Tebriz’in dördüncü kurucusu, Hicrî 694 (Miladî 1295) yılında hükümdar olan Sultan Muhammed Şam-ı Gazan’dır. Onun zamanında şehir, adaletli yönetimi sayesinde öyle gelişmişti ki sınırları bir yandan Liyan Dağı’na, diğer yandan Sincan Dağı’na, Ucan Dağı’na ve Şehlan Dağı’na kadar uzanıyordu.
Adaletle yönetilen Tebriz, kısa sürede ilim, sanat ve zenginliğin merkezi hâline geldi. Şehir, güzelliğiyle bütün dünyada tanınır olmuş, “cihan süsleyen şehir” olarak anılmıştır.
Sultan Şam-ı Gazan, Tebriz’in çevresine güçlü surlar yaptırdı. Şehrin büyüklüğü öyleydi ki bir yaya, bu surların çevresini dört günde dolaşabilirdi.
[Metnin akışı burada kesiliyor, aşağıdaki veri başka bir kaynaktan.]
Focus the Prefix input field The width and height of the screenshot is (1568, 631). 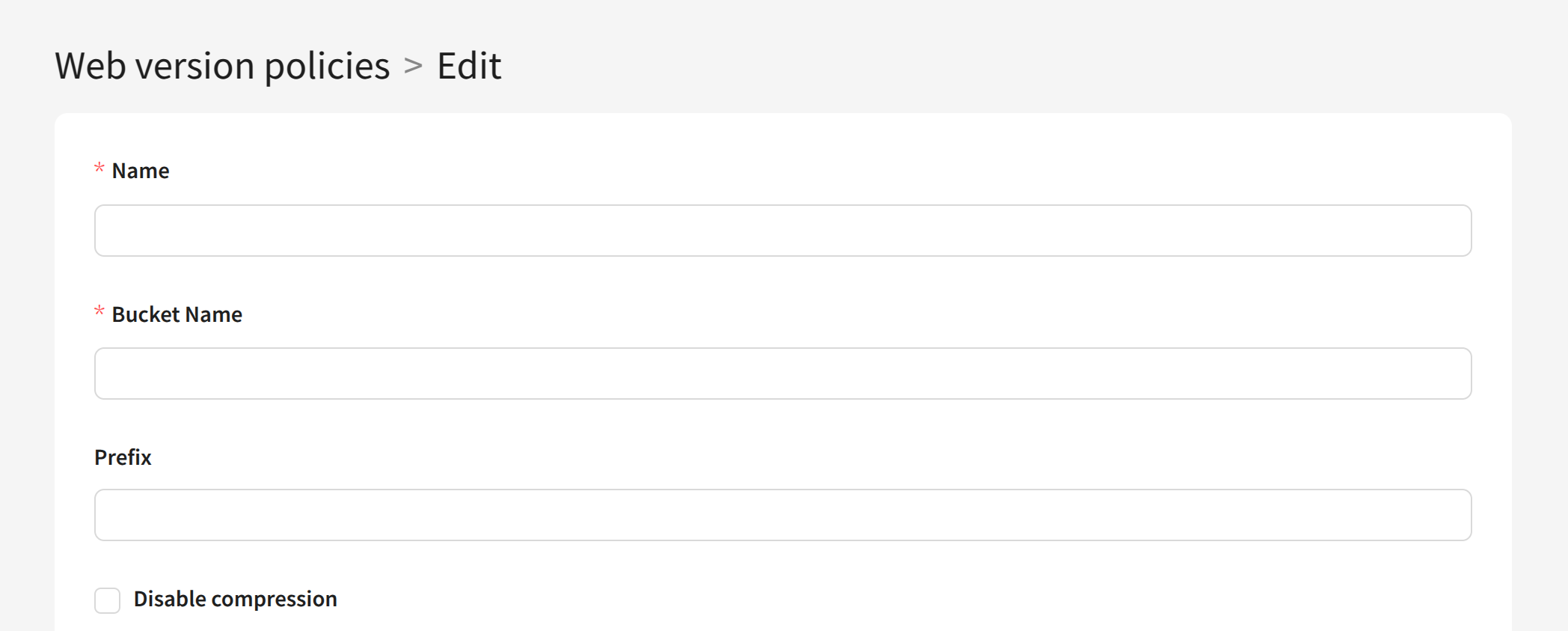pos(783,515)
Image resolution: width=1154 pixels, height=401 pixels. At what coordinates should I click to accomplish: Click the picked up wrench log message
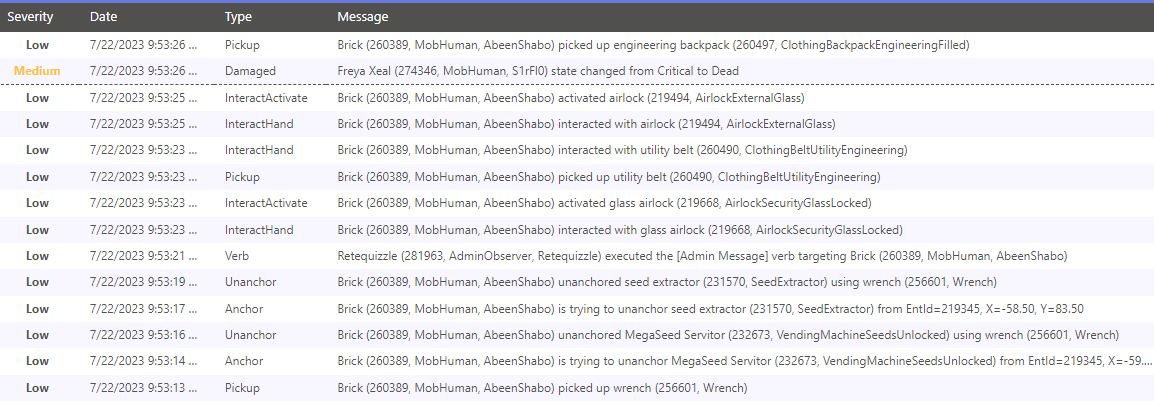tap(542, 388)
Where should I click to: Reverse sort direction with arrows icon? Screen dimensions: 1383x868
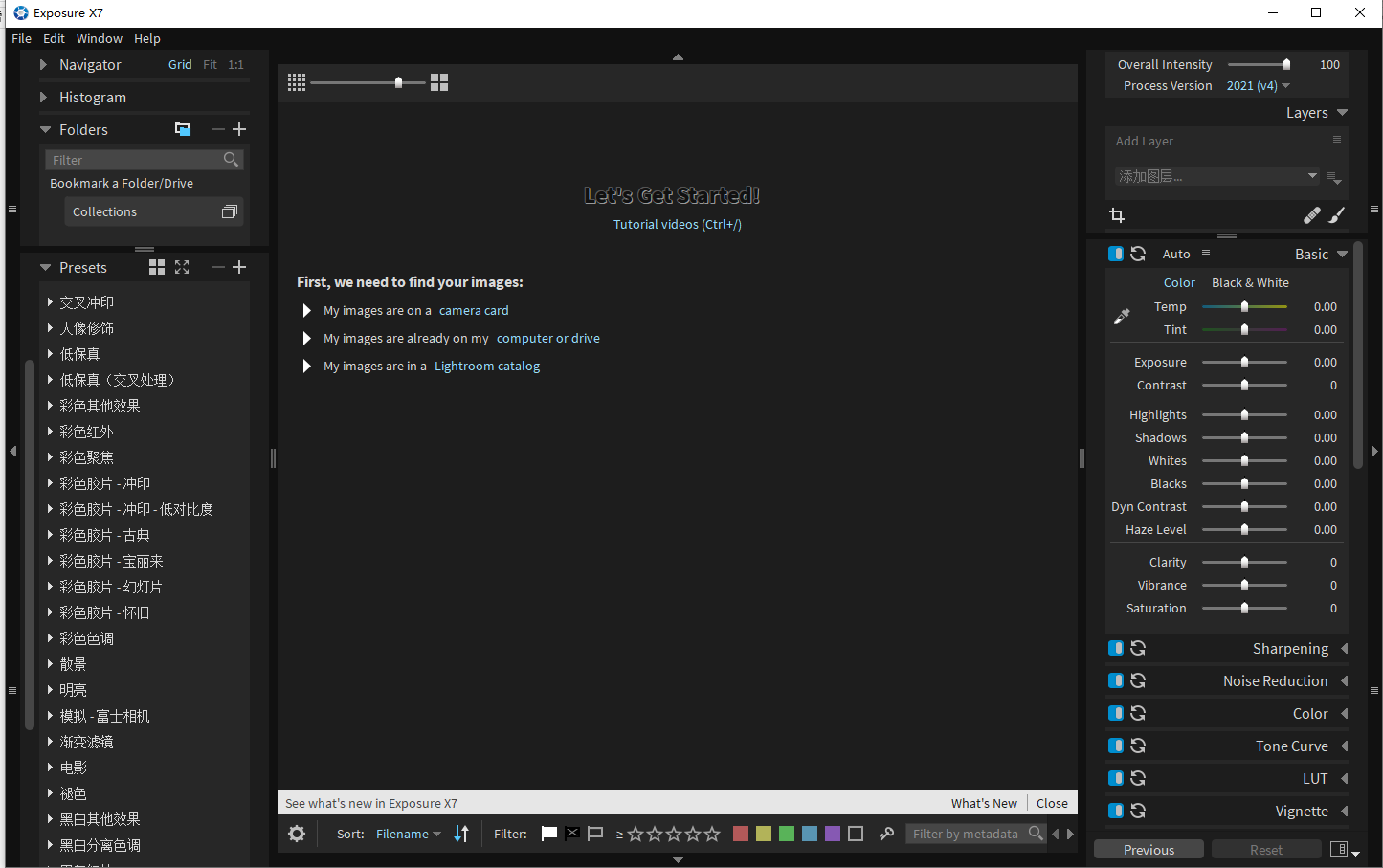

Bu dönemde, Abbâsî halifelerinden el-Mütevekkil Alallah tarafından yaptırılmış olan eski iç kale de hâlâ ayaktaydı.
Tebriz’in Değişen Yazgısı
Zamanla şehir, pek çok hükümdarın eline geçti; bazen harap, bazen taht merkezi oldu. Sonunda Tebriz, Azerbaycan’ın başkenti olarak önem kazandı.
Ancak Hicrî 959 (Miladî 1552) yılında, dönemin hükümdarı Kanunî Sultan Süleyman Tebriz’i yağmalamadı; halkı cezalandırmak yerine itaat altına aldı. Şehri, Şah’ın büyük kardeşi olan Acem şehzadesi Elkas Mirza’ya verdi. Fakat daha sonra, Hicrî 994 (Miladî 1586) yılında şehir, kötü yönetim nedeniyle Kızılbaş ordularının istilasına uğradı Daily Sofia Tour.
Beşinci Kurucu: Özdemiroğlu Osman Paşa
Aynı yıl Osmanlı Devleti’nden Sultan III. Murad’ın vezirlerinden Özdemiroğlu Osman Paşa, büyük bir orduyla Acem diyarına sefer düzenledi. Ordunun öncülüğünü Cağaloğlu Sinan Paşa yapıyordu. Osmanlı kuvvetleri birçok kaleyi fethetti ve nihayet Tebriz’e ulaştı.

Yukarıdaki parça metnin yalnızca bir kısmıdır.